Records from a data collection
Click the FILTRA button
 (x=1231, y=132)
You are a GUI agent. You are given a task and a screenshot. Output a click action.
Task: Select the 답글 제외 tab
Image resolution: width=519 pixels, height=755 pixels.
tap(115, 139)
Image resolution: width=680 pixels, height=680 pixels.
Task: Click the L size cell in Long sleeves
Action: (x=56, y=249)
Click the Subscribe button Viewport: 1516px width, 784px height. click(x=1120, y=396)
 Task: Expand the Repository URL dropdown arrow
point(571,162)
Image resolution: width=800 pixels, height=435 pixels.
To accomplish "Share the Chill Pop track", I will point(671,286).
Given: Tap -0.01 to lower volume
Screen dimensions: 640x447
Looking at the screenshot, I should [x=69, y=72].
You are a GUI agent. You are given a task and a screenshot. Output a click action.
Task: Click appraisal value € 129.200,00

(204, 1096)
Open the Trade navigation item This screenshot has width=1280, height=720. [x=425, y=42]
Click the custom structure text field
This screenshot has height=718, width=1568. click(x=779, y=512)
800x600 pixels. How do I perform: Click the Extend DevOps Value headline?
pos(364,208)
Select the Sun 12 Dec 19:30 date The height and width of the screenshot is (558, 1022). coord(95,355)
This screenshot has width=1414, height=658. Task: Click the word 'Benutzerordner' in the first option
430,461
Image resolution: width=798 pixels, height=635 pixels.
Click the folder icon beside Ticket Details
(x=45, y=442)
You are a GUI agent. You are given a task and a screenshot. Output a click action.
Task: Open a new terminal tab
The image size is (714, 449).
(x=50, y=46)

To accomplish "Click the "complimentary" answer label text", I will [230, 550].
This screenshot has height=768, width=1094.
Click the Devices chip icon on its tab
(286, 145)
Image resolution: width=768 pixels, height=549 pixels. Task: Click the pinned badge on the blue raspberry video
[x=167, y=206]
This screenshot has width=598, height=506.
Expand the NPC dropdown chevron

=== Assignment ===
Please return the span of lines above that opens with the one containing "Click the folder icon beside Ticket Details" and closes with the final line, both included, exactly as written and nothing more.

=== Answer space ===
Click the folder icon beside Ticket Details
(x=45, y=442)
You are a GUI agent. You are given a task and a screenshot. Output a click action.
Task: Open a new terminal tab
The image size is (714, 449).
(x=50, y=46)

To accomplish "Click the "complimentary" answer label text", I will [230, 550].
This screenshot has height=768, width=1094.
Click the Devices chip icon on its tab
(286, 145)
Image resolution: width=768 pixels, height=549 pixels. Task: Click the pinned badge on the blue raspberry video
[x=167, y=206]
This screenshot has width=598, height=506.
Expand the NPC dropdown chevron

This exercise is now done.